_Task_.
Your response should contain exactly the lines running from the one with "You are a computer-use agent. The height" to the end of the data below, both included, and no pictures.

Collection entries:
=== Section Start ===

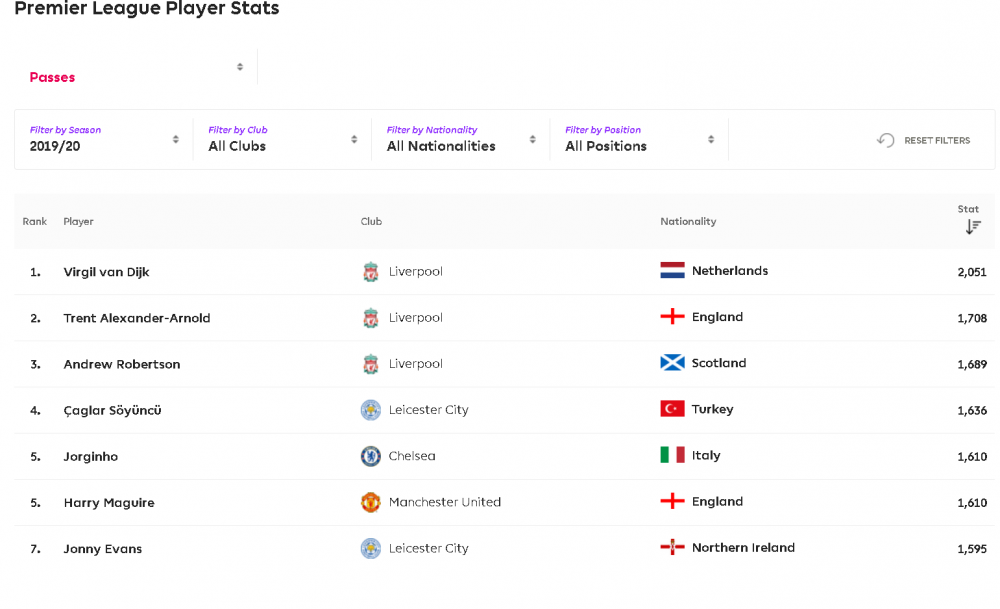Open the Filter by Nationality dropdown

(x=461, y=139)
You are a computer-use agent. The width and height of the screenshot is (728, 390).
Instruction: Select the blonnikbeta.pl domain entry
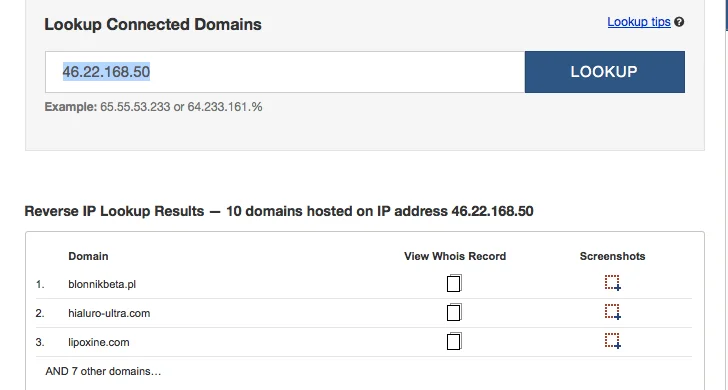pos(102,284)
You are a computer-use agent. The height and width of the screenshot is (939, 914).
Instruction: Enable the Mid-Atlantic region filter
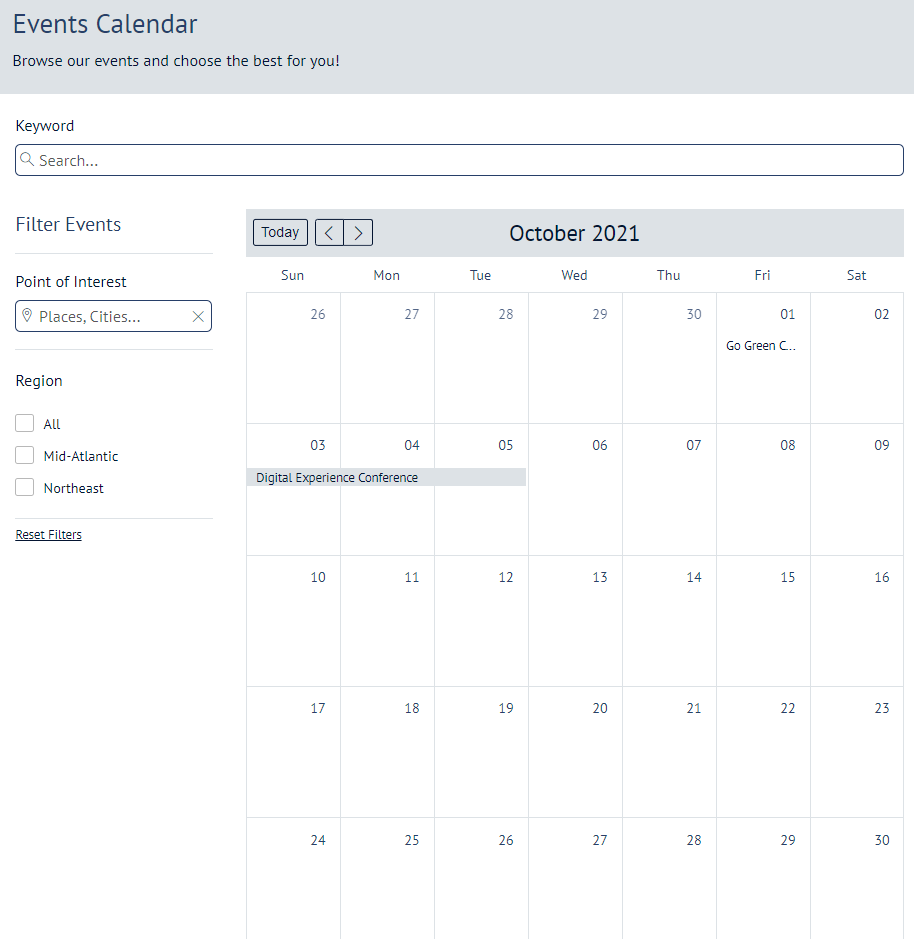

=== Section End ===

_Task response_.
You are a computer-use agent. The height and width of the screenshot is (939, 914).
Instruction: Enable the Mid-Atlantic region filter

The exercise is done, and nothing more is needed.